First year extended experiments [19, 20]

In order to introduce students to some of the skills involved in carrying out an analytical investigation, the final exercise given to students in the first year was an analysis of some common household products such as vinegar, baking powder, fruit juices and squashes.  The exercise involved planning, identifying and carrying out procedures and interpreting the results.  Whilst the procedures tended to be simple titrimetric ones, the application was non-trivial for these students.  Feedback from the students showed that they found it challenging but also satisfying as they were responsible for their own work.  Our experience with this approach has highlighted to us some of the limitations of the “recipe” laboratory exercises and it is regarded by both students and demonstrators as an effective learning experience.

 

III. Assessment and diagnostics

Assessment drives learning and Ramsden [22] has asserted that “the assessment IS the curriculum as far as the students are concerned.”  Therefore, the assessment strategies employed will need to be changed to reflect any recommended changes in teaching methods.  It has often been the case that reliability rather than validity was the driving force for assessment.  Norm-referenced assessment has traditionally been employed but criterion-referencing is now the recommended approach.

 

New additional objectives become important in courses where students work on projects and open-ended assignments because different generic and subject–specific skills are also being developed.  Thus, assessment needs to change and become more competence based, with students preparing project reports and giving presentations about the outcomes.  Understanding of basic concepts can be tested in assignments where concept maps are developed.  Lab skills including accuracy, record keeping and safe practice can be assessed in “open book” practical tests.

 

In the key document of the Tuning project; Learning, Teaching and Assessment, [23] the types of assessment suitable for different teaching methods are discussed.  According to this document, generic skills do not need to be taught separately from the subjectspecific competences.

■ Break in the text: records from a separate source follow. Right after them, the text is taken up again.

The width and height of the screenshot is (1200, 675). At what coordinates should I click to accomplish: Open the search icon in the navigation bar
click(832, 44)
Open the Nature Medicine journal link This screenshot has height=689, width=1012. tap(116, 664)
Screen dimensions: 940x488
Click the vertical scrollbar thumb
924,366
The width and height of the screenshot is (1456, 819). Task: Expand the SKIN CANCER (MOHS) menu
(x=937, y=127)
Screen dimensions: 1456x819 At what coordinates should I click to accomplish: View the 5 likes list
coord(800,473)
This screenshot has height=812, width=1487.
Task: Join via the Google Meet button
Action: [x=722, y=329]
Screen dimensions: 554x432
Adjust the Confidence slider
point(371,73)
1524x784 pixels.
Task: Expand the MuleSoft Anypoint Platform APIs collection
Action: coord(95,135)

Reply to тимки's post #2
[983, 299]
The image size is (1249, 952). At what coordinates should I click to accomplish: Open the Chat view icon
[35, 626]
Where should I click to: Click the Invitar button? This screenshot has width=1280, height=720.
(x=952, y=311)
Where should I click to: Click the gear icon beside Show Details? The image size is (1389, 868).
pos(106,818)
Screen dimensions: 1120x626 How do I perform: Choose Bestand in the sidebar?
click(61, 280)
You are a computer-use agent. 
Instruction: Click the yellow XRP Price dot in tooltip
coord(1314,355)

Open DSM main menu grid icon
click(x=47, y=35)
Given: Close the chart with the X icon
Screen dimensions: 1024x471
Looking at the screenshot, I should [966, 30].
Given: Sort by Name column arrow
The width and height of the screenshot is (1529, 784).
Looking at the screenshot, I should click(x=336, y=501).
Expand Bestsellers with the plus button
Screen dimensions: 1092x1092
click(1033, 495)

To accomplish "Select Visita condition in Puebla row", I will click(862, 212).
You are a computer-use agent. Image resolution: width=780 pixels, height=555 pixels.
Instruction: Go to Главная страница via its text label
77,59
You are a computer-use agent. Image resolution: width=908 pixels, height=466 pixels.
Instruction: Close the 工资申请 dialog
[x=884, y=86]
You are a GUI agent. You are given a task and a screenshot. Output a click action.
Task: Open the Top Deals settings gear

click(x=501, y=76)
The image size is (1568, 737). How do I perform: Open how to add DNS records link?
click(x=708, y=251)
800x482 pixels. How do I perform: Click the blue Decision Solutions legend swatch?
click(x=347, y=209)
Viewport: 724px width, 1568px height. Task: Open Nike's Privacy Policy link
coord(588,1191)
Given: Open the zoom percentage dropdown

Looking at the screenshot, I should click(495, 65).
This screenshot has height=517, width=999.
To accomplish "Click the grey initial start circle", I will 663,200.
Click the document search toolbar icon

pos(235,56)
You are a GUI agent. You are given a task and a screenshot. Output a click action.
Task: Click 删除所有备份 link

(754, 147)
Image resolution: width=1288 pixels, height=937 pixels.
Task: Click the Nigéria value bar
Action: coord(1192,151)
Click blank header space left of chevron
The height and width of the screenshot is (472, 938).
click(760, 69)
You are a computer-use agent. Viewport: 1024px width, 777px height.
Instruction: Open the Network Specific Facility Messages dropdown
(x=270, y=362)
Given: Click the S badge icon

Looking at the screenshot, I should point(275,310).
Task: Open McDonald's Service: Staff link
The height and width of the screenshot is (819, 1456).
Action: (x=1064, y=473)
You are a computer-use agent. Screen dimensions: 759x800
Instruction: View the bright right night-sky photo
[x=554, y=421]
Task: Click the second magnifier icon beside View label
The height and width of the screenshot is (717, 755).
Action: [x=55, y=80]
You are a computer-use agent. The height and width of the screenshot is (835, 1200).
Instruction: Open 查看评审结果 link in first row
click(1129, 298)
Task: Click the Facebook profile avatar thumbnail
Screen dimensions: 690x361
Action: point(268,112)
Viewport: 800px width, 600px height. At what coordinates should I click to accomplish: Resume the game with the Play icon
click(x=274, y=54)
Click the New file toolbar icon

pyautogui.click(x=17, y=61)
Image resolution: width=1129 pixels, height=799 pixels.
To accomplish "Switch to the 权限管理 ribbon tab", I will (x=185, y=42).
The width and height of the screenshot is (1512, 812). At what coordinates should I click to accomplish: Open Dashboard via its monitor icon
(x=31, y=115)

In fact, it is strongly recommended that the teaching of transferable skills should be integrated into subject teaching instead of being “bolted on”, so that their relevance and significance will be made apparent to students. [9]  Peer assessment can also be used as a method to stimulate independent learners although adequate training in peer assessment strategies is necessary to eliminate rating errors. [24]  In addition, demystification of the marking process is important, particularly for first year students.  A method often employed to help learners to understand what is required in order to perform well against the assessment criteria is to show them anonymous pieces of work from the previous year, ask them to decide on a mark and then discuss with them the mark that was actually awarded. [9]  Some early assessment to provide timely feedback in first year is also recommended.

 

The main objective of the Tuning project was to contribute to the elaboration of a framework of comparable and compatible qualifications. [10]  This will make it possible for students to move flexibly from one university to another and follow their own individual learning paths.  Due to this increased mobility and flexibility, it is to be expected that the pre-knowledge students have will become more heterogeneous.  In such a situation, every student will need to take responsibility to brush up on any gaps within his or her own pre-knowledge.  Universities need to make available opportunities for students to do this in a flexible way and at different stages in the curriculum.  Lack of pre-knowledge in Mathematics, for example, is a particular problem because the understanding of many Chemistry concepts often depends on appropriate preknowledge in Mathematics.  Measures to build up students’ pre-knowledge that are flexible and that can be modified to suit the situation are helpful at all stages of a course.  Regular electronic diagnostic tests can be used to determine gaps in the knowledge of a particular student and give an instant feedback.  Where necessary, extra help can then be provided by teachers or peers.  This can be organised in special flexible brushing up sessions or blended learning courses.  (Blended learning is a model that uses a mixture of both face-to-face sessions and e-learning.) [25]

 

Good practice: Assessment of Practical Work”,18 School of Life Sciences, The Robert Gordon University, Aberdeen, Scotland

The method most usually used to assess laboratory programmes is to give a mark based on the laboratory report for each experiment.  However writing such reports is a task that students find tedious and whilst the production of a good report is a skill that must be acquired it is by no means the only way that laboratory experiments can be assessed.  Instead of writing up a formal report for each experiment, students are now required to keep a laboratory diary throughout the whole of the laboratory programme.  This provides a record of all work carried out in the laboratory and must include the date, the title, aims, results, calculations if appropriate, discussion of results and conclusions.  It is however written up as much as possible during the laboratory session.  In stage 1, this record is marked regularly but only one experiment, the extended exercise on household substances, is required to be written up as a formal report.

 

From these early assessment procedures a range of other assessment strategies is gradually developed throughout the rest of the laboratory programme.  These include:

·· Inspection and marking of laboratory diaries from time to time, but students are now interviewed and must be prepared to discuss and defend their record.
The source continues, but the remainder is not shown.